Mudanças climáticas e futuro do Vale do Aço pautam 5º Seminário Ambiental do Unileste

Bruno Oliveira/ GCM
Unileste Programação começou com caminhada ecológica no Parque Estadual do Rio Doce e segue com exposição, oficina e mesa-redonda com grandes empresasUnileste Programação começou com caminhada ecológica no Parque Estadual do Rio Doce e segue com exposição, oficina e mesa-redonda com grandes empresas

O 5º Seminário Ambiental do Centro Universitário Católica do Leste de Minas Gerais (Unileste) terá como destaque nesta terça-feira (2), às 19h, a mesa-redonda “Territórios em Transformação: Ação Institucional frente aos Desafios Climáticos e Sociais do Vale do Aço”, no Espaço Cinquentenário, no campus Coronel Fabriciano.

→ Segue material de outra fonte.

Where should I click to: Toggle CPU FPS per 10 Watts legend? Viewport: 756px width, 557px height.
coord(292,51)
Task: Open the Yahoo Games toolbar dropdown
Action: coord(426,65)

As informações foram divulgadas pelo Unileste.

O debate integra a programação do seminário, que neste ano tem como tema “Clima, Teto e Vida: Ressignificando o Desenvolvimento e o Espaço Urbano no Vale do Aço”, promovendo reflexões sobre desenvolvimento urbano, sustentabilidade e mudanças climáticas.

A mesa-redonda reunirá representantes das áreas de Meio Ambiente da Aperam, Fundação Aperam, Cenibra, Vale e Usiminas, empresas com atuação no desenvolvimento econômico e ambiental do Vale do Aço.

Inspirado em pautas globais relacionadas ao enfrentamento das mudanças climáticas e à construção de cidades mais sustentáveis, o seminário também está alinhado à Campanha da Fraternidade 2026, que aborda o tema “Fraternidade e Moradia”, além dos Objetivos de Desenvolvimento Sustentável (ODS) da Organização das Nações Unidas, especialmente o ODS 9 (Indústria, Inovação e Infraestrutura), ODS 11 (Cidades e Comunidades Sustentáveis) e ODS 13 (Ação contra Mudança Global do Clima).

De acordo com o professor Marcos Vinícius Rodrigues, coordenador de Extensão do Unileste, o seminário busca ampliar o debate ambiental para além das questões ecológicas, conectando o tema às relações sociais, urbanas e humanas da região. “Pensar clima, moradia e desenvolvimento é também pensar qualidade de vida, pertencimento e responsabilidade coletiva. O Seminário Ambiental surge como um espaço de diálogo entre universidade, empresas, estudantes e comunidade, fortalecendo reflexões importantes para o presente e o futuro do Vale do Aço”, destaca.

A programação do seminário prossegue até quarta-feira (3) e inclui a exposição “Reexistir: Até quando será possível habitar o amanhã?”, aberta ao público no Espaço B, no hall de entrada do campus Fabriciano, além da oficina “Mapa Social e Afetivo: O Vale do Aço que Habitamos”, com participação de estudantes da rede pública de ensino e de escolas convidadas pelo Unileste. A atividade propõe uma construção coletiva sobre território, memória, clima, moradia e os impactos do desenvolvimento industrial na região.